Bahkan, pada malam tahun baru, ada kawula muda yang beragama Islam ikut-ikutan bersama kawula muda Kristiani berhura-hura melakukan berbagai 'kegiatan' yang sebagian bersifat destruktif. Ironisnya, remaja yang beragama Islam itu terkesan tak merasa berdosa. Terutama, yang sebelumnya sangat akrab dengan kawula muda Kristiani itu.
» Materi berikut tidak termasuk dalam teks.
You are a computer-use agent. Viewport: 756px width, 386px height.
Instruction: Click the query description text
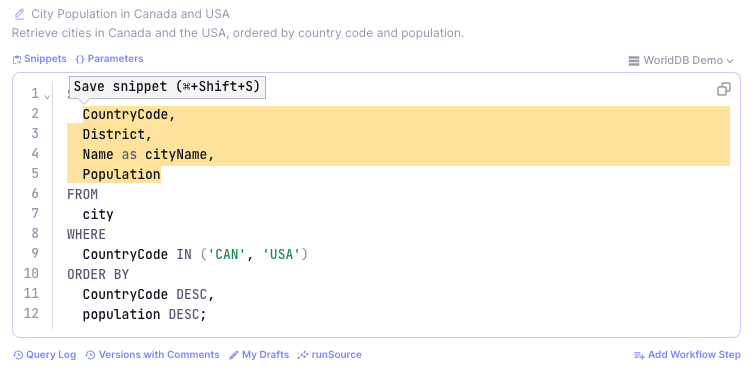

Remaja Muslim yang tauhidnya telah mantap dan akidahnya sudah mendalam, akan merasa berdosa bergabung dengan Kristiani, apalagi dalam perayaan dan ritual semacam hari Natal, tahun baru, Valentine, dan seterusnya. Tetapi, keluarga Muslim yang sekuler mungkin tak peduli dan tak mencemaskan putra putri mereka sengaja melibatkan diri dalam perayaan Natal, tahun baru, dan lainnya. Juga, remaja dari keluarga yang tidak mengenal syariat dan tak pernah dididik tentang akidah Islamiyah, mungkin tidak merasa risih dan tak merasa berdosa akrab dengan remaja Kristiani, ketika ikut merayakan tahun baru.
Rasul Allah dalam hal ini mengingatkan bahwa pada saatnya nanti, sejengkal demi sejengkal, umat Islam akan mengikuti budaya Nasrani. Bahkan, andainya Nasrani memasuki lubang biawak, umat Islam juga ikut. Diakui atau tidak, sinyalir Nabi itu kini mulai terlihat satu per satu.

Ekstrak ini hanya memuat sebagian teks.